Les balades dans les rizières amènent un peu d’air frais , le vent courbe les plantes , les champs se meuvent immobiles , une vague de vert. Réminiscences d’images des films de Miyazaki. Le bruissement léger donne à frissonner. La canne à sucre parait si insensible, voire austère à la caresse d’Eole. Les paysages défilent à la vitesse du scooter ou du vélo , et trouvent leur résonance dans les images asiatiques amassées dans la construction de l’imaginaire du voyageur. Moments atemporels, future madeleine de Proust. Ainsi Kanchanaburi nous a sorti des griffes du temps pour nous jeter dans celles du tigre aux allures de gros chats. Au détour d’un chemin de terre, acculé au pied de cette colline karstique, un monastère bouddhiste met un point final à la piste. Un moine directement sorti d’un film de gangster, yakuza façon Kitano, tatouages sur tout le corps et clope au bec l’attestant, nous tend des bouteilles d’eau salvatrices pour épancher notre soif. D’un geste, il nous invite à laisser une aumône dans le petit temple sur notre droite et à nous recueillir. Autre fracture du continuum espace-temps, une momie nous y attend! 30°C et 60% minimum d’humidité à l’extérieur et il ne nous vient pas à l’esprit de nous demander comment un tel miracle est possible. Plus loin, le chat du Dr No ricane doucement dans sa cage. Le soleil a tapé trop aujourd’hui.

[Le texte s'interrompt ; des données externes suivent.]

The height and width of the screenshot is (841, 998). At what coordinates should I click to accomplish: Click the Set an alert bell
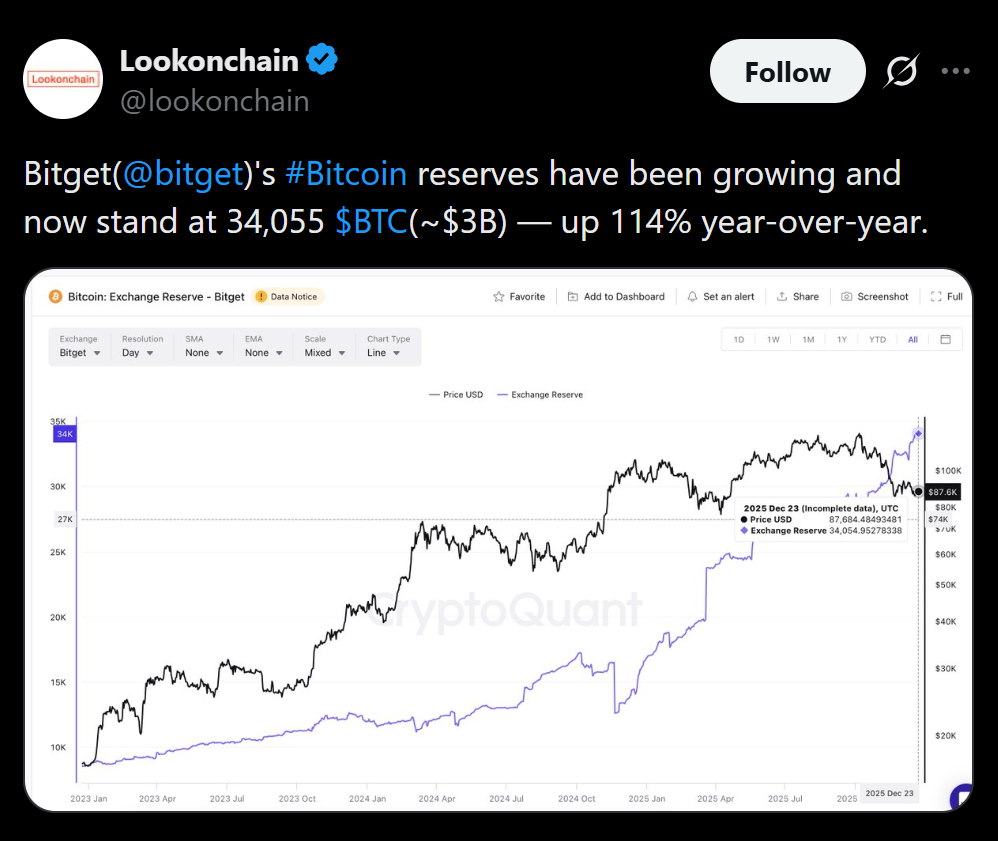point(692,297)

Il semblerait que la dernière mode soit de prendre des poses lascives
A la recherche de fraicheur, direction les nombreuses chutes d’eau de la région. Le week-end a amené avec lui de nombreuses familles thaï pour se baigner. Pendant ce temps, chaque trois quarts d’heure, des cars déversent leur cinquantaine de touristes, pour la plupart des russes, pour une grande majorité déjà en maillot de bain. Une demi-heure de baignade puis ils repartent vers une autre destination. Les cascades servent de décor de fond à de nombreuses photos et il semblerait que la dernière mode soit de prendre des poses lascives. A qui ou à quoi peuvent bien être destinées de telles oeuvres? Pendant ce temps, les thaïlandais se baignent habillés. Comme deux électrons autour du noyau d’un atome qui jamais n’entrent en collision, les deux populations cohabitent sans heurts, sans se voir, sans se toucher. Quelle monde étrange! Assis au bord de l’eau, nous comptons les points: sur la gauche, un bikini dans une pose qu’on ne préfère pas décrire; à droite, une famille apprend à nager.
Et c’est ainsi que nous avons donné 15 jours à Kanchanaburi.